Pipeline platform

Twenty services each shipped their own bitbucket-pipelines.yml. Same rough shape — build, test, scan, push, deploy — but each one slightly different. A change in the build pattern meant a PR to twenty repos.

A 1000-line bash pipeline reporter lived in the base image and posted to Teams at every stage. It worked. Nobody wanted to touch it.

Tests ran inside the pipeline, before pods were healthy. They were flaky and most failures weren't real.

Jira gates, Veracode and SourceClear were copy-pasted into every yaml.

The pipeline lives in two repos now: java-shared-pipeline and node-shared-pipeline. Each exports a set of Bitbucket selectors using Bitbucket's Shared Pipelines Configuration. Service repos import them by tag.

Per-service config is one file. Name, runtime, dockerfile, image repo, build commands. That's all a service author has to know about CI.

service:
  name: payments-api
  type: java           # java | node
  dockerfile: Dockerfile
  image:
    repository: payments-api
build:
  java:
    maven_cmd: "mvn -B -ntp test"
gitops:
  repo: platform/gitops-apps
  base_branch: main
  app_path: apps/payments-api
  strategy: kustomize

pipelines:
  pull-requests:
    '**':
      import: java-shared-pipeline:1.4.0:feature-java
  branches:
    main:
      import: java-shared-pipeline:1.4.0:main-java

Optional gates — Veracode SAST, SourceClear SCA, Jira Fix Version validation — are env-gated in the same library. One library handles services that need them and services that don't. The difference is an env var on the import, not a fork of the pipeline.

The library is semver-tagged. Services adopt a new version on their own schedule by bumping the tag. Old tags stay around as long as anyone is still on them.

Test infra is its own repo now. The pipeline builds and pushes the image, then stops. A separate ArgoCD PostSync hook runs the test job after the deploy is actually healthy, so the tests run against the real running thing rather than half a pod.

Allure reports per run. Pass/fail published to a result store.
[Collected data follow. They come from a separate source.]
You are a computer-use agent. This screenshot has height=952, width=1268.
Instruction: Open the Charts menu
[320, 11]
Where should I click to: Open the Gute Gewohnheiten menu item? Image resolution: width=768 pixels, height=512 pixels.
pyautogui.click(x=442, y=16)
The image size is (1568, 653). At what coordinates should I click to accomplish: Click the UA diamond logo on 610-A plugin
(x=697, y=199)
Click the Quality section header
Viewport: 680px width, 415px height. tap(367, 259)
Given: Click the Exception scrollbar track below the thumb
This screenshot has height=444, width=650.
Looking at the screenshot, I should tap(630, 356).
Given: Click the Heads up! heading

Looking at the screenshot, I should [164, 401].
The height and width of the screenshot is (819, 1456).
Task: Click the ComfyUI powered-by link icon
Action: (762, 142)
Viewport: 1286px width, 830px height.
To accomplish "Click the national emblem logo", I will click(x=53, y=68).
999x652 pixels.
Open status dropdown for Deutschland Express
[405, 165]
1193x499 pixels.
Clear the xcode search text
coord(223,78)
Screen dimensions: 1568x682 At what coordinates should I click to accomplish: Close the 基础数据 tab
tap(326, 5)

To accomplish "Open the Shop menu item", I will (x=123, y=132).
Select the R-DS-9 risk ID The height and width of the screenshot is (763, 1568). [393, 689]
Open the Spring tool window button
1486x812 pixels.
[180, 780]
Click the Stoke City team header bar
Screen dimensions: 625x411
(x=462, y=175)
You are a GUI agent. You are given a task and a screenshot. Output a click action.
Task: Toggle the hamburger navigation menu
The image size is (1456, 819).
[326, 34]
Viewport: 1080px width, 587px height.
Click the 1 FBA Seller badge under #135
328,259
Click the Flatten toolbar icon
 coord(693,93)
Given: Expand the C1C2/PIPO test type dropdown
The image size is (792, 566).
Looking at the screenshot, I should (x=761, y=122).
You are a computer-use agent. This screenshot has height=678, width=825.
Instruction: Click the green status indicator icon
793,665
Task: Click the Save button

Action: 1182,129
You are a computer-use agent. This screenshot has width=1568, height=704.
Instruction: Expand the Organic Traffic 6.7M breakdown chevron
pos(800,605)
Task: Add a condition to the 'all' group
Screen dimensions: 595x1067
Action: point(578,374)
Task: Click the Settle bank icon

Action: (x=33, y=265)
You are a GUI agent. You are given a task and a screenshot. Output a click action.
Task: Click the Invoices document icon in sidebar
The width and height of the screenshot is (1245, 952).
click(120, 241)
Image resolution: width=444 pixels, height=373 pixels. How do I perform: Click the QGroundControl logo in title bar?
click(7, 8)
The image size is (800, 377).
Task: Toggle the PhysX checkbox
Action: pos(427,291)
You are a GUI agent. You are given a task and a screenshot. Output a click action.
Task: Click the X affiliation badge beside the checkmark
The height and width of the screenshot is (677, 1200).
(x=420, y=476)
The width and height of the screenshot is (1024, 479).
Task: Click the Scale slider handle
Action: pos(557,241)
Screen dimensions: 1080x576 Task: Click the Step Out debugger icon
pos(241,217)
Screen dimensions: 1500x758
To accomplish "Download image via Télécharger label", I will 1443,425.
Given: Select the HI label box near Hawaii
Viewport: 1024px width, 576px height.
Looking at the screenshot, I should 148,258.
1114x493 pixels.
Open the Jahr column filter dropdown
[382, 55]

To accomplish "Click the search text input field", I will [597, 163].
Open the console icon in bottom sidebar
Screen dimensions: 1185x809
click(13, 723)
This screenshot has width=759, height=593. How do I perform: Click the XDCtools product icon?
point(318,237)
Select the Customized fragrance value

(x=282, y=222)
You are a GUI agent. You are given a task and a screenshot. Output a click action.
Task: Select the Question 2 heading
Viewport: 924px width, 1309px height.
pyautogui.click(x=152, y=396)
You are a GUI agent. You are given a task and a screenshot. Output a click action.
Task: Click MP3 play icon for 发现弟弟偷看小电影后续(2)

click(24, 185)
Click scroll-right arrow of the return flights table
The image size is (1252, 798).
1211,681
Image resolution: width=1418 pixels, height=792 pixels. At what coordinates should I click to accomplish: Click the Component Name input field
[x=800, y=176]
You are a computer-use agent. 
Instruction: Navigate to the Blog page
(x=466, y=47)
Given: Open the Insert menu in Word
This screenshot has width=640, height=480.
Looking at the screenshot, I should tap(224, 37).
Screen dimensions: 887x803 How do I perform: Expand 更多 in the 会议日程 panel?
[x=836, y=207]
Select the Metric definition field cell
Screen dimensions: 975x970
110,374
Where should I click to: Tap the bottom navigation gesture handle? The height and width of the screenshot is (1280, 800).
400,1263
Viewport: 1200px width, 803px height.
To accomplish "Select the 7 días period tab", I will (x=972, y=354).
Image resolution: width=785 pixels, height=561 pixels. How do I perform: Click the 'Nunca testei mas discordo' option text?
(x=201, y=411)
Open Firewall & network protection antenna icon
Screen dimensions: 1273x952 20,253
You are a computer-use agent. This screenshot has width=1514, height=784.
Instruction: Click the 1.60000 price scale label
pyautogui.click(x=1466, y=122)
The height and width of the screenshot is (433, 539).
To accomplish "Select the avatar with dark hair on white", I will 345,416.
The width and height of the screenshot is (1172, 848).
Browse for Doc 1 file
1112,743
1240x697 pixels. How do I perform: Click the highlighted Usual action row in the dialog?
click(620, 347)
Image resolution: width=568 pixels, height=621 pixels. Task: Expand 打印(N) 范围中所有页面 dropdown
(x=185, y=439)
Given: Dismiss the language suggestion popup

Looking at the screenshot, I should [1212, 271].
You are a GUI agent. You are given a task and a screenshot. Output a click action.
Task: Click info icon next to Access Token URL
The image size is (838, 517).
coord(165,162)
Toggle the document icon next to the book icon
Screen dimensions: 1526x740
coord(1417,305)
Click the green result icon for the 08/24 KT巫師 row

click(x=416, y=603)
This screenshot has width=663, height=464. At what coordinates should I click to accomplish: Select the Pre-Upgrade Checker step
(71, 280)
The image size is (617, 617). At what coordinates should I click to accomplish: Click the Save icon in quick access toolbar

Sentry — a small dashboard I built on top — is where you go to ask "is the fleet green?".

sentry — fleet

Eleven services green, four red. Platform Foundation across the top — cluster, Kafka, databases, secrets — lives separately from per-service test health, because "the cluster is broken" and "Data Flow has a flaky test" are different conversations. POSTSYNC and CONTINUOUS triggers are tagged so it's obvious what kind of run produced the result.

sentry — per service

Drilldown for a single service. The full Allure report is one click away; the recent runs table on the bottom makes regressions obvious without anyone having to dig into a pipeline.

The bash reporter is gone. The bits worth keeping moved into a shared-scripts repo. The rest retired when ArgoCD's Notifications controller took over deploy reporting.

Promotion is decoupled from build. The pipeline emits .ci/out/build.json — commit, image, digest, tags, build url — and stops. ArgoCD Image Updater watches ECR and opens the GitOps bump itself when it sees a new tag.

Build does one thing. Promote does another. The pipeline doesn't know which environment its image will land in.

Four layers, top to bottom: a service repo and the shared libraries it imports; a Bitbucket run that produces an image and a metadata file; an Image-Updater-driven promotion that ends in a Kubernetes deploy; and a PostSync hook that closes the loop with a test result in Sentry.

The change I care about most isn't in the table. Onboarding a new service used to mean copy-pasting somebody else's yaml and quietly hoping. Now it's a builds.yaml and a tag. The diff between two services' CI is small, readable and intentional.